Tom Crabtree, Luke Stocker On Thin IceMay 12th, 2014
Joe had thought that entering the draft, tight end was a deep position for the Bucs. No need for an upgrade.
In fact, Bucs general manager Jason Licht said as much after he drafted Austin Seferian-Jenkins out of Washington. But it was what Licht didn’t say that had Joe’s antennae perked up.
“We didn’t go into this draft thinking we necessarily had to get a tight end,” Licht said Friday night. “But when a guy [ASJ] is sticking out there like a sore thumb to us, we felt like it was time to pounce.
“We felt comfortable with Brandon [Myers] and Tim [Wright] going into” the second day of the draft.

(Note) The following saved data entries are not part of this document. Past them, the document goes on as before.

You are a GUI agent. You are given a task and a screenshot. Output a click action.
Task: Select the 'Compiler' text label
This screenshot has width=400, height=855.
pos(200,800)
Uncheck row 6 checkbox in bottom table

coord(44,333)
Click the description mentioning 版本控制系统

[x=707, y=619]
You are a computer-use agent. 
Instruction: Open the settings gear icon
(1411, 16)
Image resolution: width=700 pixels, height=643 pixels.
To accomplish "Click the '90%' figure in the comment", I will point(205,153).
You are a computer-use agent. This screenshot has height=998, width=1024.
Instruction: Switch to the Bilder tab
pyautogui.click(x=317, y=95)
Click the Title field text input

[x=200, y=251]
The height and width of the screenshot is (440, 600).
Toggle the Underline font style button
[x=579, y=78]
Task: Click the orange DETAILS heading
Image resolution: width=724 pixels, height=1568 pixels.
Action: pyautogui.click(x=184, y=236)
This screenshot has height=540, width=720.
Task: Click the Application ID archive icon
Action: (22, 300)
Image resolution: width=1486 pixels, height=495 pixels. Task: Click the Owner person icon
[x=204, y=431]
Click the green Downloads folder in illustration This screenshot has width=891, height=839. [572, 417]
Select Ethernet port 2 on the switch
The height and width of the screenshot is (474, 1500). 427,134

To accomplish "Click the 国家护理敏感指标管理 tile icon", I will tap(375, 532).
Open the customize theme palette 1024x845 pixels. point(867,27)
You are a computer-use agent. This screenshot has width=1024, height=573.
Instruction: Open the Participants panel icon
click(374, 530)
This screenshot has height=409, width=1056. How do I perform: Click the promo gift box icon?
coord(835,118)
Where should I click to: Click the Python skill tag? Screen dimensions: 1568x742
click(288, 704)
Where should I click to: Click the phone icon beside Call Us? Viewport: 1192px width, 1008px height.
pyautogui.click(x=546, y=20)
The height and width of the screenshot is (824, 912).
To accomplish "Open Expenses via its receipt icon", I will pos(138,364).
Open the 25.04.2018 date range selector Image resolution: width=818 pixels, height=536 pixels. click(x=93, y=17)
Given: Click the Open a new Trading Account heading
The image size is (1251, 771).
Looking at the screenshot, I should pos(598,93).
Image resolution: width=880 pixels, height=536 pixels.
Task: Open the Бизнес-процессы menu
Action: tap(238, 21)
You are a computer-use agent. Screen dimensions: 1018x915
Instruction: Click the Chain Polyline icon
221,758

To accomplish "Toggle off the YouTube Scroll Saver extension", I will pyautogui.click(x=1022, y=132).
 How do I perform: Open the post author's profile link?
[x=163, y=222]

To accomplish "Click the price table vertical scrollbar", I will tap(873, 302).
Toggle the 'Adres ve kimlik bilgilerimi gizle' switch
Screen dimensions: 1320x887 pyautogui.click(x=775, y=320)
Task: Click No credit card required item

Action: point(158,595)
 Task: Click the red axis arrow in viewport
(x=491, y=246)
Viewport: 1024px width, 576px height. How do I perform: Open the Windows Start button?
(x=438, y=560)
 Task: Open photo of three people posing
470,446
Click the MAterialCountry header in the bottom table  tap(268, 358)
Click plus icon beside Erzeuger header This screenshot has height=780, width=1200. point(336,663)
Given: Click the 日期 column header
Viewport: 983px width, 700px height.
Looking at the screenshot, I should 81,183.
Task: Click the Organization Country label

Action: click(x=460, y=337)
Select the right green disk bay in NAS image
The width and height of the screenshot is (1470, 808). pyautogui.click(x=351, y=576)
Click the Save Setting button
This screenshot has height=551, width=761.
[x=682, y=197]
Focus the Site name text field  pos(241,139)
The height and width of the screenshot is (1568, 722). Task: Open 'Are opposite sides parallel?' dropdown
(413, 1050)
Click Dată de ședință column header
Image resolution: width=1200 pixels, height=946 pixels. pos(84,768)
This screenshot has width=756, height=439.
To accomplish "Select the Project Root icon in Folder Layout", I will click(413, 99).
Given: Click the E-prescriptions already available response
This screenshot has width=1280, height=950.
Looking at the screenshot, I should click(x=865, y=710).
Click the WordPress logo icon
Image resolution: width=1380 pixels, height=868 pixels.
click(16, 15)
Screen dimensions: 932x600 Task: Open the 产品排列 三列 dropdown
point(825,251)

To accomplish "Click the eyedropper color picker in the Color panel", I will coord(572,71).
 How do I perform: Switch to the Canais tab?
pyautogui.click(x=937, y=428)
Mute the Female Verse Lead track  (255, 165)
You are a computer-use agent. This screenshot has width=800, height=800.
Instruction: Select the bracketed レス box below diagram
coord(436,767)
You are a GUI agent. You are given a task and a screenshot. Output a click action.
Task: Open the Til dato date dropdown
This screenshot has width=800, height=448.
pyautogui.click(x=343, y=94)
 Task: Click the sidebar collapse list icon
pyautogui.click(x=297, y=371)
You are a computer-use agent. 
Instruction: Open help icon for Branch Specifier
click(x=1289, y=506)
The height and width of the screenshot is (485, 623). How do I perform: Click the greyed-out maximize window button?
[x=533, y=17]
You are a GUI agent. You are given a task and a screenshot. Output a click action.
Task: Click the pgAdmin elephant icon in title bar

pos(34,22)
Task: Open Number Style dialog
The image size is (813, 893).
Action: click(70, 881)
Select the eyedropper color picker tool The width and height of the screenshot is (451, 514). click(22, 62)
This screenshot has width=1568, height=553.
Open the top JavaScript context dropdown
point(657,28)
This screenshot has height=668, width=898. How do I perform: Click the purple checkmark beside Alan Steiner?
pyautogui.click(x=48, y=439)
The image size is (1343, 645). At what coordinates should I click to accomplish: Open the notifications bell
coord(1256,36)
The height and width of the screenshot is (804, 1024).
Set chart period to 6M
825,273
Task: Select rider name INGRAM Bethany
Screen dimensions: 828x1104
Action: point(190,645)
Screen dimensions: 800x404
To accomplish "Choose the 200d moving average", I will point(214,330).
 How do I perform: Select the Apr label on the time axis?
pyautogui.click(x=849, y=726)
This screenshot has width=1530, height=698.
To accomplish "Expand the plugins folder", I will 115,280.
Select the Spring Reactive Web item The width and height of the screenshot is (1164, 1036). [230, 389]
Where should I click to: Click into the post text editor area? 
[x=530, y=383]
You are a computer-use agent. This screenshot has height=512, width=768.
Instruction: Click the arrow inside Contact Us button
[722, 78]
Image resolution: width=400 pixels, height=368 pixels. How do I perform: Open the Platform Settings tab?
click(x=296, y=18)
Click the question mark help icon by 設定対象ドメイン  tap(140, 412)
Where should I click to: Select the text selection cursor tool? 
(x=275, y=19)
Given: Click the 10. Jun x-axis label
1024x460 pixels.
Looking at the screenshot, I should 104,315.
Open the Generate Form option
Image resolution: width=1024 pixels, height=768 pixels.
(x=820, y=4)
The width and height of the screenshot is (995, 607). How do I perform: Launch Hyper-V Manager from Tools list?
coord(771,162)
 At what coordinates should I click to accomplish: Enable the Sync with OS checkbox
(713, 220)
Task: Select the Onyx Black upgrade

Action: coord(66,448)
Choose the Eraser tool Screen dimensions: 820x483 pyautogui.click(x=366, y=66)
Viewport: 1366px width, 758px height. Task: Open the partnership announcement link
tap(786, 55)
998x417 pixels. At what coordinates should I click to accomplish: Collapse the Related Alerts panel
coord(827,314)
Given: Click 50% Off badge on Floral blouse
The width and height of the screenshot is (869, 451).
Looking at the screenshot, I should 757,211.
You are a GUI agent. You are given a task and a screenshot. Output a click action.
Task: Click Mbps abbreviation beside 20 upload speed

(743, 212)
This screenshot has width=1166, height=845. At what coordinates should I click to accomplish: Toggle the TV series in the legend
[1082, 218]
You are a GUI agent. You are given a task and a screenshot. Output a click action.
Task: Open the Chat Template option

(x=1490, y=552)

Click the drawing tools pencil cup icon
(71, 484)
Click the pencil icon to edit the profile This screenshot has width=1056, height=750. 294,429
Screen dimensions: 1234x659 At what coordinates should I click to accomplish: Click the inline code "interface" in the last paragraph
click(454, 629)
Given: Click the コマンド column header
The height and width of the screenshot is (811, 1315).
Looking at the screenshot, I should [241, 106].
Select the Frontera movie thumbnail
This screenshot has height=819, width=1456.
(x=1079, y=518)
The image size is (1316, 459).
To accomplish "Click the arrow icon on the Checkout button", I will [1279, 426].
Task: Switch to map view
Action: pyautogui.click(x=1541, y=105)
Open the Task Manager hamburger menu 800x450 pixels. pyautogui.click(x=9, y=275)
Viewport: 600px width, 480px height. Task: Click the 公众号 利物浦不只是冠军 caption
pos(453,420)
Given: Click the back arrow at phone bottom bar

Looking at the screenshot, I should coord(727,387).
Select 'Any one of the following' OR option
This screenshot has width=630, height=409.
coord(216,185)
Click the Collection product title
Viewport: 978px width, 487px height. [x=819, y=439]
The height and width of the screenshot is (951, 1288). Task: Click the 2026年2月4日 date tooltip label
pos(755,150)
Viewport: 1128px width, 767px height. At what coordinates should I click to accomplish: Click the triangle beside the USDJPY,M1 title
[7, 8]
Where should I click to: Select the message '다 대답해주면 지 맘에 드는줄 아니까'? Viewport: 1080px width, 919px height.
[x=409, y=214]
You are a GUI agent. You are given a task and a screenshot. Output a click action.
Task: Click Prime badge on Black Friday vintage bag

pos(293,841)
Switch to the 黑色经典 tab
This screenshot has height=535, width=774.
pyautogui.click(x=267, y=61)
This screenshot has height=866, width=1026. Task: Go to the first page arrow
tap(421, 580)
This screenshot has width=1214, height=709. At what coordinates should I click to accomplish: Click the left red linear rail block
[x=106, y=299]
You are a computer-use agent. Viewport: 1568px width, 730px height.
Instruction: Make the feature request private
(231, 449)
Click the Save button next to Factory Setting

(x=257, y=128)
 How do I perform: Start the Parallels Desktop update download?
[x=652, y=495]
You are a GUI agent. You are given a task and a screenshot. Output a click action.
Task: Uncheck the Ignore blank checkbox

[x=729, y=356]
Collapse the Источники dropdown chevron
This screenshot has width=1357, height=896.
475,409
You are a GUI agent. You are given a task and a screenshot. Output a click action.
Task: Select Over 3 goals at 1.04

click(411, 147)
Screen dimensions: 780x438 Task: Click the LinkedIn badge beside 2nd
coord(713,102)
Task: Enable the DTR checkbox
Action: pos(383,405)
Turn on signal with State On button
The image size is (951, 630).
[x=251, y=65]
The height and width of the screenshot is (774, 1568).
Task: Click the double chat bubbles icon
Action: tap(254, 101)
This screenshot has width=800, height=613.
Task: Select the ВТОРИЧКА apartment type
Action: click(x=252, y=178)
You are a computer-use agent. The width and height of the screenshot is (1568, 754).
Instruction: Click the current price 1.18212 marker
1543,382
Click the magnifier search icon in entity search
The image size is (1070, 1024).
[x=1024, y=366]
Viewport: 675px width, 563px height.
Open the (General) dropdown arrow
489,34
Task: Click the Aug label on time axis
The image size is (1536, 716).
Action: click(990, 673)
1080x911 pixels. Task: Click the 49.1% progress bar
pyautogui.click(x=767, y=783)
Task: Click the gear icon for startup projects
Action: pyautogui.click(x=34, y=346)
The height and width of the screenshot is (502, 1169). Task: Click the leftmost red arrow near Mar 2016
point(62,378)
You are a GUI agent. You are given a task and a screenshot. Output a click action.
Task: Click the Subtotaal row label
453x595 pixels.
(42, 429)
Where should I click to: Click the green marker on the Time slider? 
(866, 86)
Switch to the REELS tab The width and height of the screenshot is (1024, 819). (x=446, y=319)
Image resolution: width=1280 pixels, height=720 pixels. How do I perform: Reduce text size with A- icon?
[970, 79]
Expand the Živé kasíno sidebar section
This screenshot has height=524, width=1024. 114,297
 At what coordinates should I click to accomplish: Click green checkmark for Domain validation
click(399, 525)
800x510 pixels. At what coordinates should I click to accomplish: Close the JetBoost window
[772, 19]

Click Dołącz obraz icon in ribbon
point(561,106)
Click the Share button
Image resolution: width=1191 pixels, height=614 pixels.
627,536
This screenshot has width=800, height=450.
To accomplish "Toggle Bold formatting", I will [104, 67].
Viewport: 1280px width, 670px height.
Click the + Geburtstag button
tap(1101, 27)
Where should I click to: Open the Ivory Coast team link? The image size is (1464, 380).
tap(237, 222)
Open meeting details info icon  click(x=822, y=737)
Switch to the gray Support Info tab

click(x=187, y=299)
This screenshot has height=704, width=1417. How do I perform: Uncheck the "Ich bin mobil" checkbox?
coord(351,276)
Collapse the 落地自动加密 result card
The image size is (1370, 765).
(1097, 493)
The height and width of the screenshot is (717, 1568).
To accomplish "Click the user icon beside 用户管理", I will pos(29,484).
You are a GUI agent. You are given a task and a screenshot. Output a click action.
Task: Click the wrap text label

Notice Licht did not say “Tom” or “Luke?”
Both tight ends, at least with the Bucs, have been injury-plagued. Stocker has never broken out as a starting tight end, despite many chances. Crabtree, who was known more for his blocking with the Packers than his catching, was injured early last season and never really got healthy.
Now Licht told Joe to his face last year that Wright looked really good in his first year playing tight end after being converted from a wide receiver. Never playing tight end before, Wright finished 16th in reception yards for tight ends and ahead of guys like Zach Ertz, Tyler Eifert, Brandon Pettigrew and Zach Miller. Not too shabby.
Obviously, the Bucs brought in Myers as a free agent. It’s doubtful the Bucs keep four tight ends, barring injury. And since Stocker cannot stay healthy and his play when healthy is suspect, and Crabtree has done little to earn his salary, Joe hopes these two tight ends are renting.